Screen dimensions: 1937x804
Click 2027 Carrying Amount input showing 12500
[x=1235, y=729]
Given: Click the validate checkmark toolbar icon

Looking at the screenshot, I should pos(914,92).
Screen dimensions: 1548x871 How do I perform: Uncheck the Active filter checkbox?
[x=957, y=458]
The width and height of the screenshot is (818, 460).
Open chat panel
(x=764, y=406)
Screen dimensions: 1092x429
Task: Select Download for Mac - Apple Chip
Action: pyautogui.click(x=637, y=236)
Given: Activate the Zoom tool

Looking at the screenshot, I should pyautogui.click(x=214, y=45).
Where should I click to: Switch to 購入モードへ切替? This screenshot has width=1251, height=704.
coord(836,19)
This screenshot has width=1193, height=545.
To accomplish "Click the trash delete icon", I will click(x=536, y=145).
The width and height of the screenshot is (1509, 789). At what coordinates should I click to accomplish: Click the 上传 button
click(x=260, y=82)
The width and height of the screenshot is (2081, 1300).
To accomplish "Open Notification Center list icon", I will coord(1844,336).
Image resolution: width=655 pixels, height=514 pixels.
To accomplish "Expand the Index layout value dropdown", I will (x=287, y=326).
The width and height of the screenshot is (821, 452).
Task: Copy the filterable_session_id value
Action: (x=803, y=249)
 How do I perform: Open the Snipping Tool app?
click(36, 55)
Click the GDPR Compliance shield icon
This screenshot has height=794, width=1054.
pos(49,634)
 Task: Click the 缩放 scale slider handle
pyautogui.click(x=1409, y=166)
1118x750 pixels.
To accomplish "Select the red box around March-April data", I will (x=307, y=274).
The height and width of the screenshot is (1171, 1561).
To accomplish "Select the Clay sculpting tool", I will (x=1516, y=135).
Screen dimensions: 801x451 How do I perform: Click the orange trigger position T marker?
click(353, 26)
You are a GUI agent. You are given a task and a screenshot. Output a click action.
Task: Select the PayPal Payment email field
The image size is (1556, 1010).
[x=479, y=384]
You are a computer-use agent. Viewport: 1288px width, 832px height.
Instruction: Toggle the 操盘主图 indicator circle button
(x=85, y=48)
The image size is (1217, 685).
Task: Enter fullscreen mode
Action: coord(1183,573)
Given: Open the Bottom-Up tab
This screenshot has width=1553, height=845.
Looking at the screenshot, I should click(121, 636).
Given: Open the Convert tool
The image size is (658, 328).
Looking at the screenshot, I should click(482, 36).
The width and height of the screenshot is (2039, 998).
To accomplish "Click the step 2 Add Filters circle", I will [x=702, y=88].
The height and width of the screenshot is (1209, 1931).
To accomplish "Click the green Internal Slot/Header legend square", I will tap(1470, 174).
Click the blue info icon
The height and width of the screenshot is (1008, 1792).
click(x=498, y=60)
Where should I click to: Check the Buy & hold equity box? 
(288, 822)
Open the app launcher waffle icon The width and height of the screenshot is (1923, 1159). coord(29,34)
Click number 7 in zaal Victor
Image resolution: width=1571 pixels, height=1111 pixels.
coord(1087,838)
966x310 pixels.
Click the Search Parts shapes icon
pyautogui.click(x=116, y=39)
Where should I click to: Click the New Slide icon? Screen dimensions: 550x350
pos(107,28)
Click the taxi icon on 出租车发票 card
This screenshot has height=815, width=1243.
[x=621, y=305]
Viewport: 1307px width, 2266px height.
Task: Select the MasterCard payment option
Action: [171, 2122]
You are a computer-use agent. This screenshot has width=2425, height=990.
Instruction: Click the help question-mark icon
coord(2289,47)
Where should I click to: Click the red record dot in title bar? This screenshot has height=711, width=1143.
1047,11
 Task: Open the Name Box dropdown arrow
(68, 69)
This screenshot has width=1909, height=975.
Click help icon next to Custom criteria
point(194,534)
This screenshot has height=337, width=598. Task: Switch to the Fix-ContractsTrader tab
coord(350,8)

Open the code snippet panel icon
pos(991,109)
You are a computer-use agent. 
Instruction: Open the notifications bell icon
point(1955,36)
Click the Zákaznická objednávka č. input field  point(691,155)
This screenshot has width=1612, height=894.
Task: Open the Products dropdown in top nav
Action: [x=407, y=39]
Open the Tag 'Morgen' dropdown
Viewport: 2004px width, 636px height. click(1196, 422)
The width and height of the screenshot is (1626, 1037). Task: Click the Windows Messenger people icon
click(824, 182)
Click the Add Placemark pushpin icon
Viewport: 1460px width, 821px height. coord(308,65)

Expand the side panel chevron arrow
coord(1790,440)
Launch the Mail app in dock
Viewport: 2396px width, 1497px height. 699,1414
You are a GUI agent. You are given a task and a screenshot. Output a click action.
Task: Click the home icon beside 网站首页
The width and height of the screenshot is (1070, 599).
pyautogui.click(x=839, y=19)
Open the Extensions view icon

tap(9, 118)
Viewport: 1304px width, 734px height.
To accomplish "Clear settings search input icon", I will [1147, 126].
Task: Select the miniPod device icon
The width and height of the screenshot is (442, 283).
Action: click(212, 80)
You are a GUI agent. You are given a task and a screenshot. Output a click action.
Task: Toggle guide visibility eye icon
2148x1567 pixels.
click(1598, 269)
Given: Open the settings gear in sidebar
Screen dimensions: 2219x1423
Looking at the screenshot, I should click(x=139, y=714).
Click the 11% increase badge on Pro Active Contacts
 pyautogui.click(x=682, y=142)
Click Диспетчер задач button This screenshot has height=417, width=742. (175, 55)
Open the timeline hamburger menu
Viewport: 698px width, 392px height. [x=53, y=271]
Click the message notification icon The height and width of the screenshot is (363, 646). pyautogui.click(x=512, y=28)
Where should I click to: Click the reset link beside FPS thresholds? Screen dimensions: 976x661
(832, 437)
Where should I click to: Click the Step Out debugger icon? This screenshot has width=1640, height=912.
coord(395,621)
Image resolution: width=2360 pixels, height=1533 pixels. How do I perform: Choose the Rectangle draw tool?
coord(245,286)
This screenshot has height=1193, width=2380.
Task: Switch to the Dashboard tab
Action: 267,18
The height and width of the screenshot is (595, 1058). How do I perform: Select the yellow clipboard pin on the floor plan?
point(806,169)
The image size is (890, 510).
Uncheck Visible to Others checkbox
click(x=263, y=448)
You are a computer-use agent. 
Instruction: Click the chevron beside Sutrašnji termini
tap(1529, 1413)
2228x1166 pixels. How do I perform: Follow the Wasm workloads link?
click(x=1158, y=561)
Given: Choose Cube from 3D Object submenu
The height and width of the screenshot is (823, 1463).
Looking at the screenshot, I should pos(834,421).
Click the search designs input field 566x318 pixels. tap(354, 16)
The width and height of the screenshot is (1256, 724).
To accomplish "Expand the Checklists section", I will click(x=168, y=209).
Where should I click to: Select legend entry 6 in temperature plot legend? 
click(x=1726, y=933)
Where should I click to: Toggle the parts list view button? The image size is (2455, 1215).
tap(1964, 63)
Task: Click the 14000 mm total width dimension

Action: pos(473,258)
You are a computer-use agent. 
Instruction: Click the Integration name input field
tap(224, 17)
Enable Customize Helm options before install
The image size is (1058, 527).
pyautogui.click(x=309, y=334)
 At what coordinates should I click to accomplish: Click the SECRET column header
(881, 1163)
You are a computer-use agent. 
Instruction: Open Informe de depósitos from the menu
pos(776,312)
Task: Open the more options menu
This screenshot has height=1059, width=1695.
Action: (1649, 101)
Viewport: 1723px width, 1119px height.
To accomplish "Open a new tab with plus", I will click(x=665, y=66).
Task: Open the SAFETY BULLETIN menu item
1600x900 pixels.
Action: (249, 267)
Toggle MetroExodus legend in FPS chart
□ □ □ □
▸ PROBLEM
Please work out how many lines of the records contain "settings" and give only that number.

▸ RESPONSE TO THIS TASK
2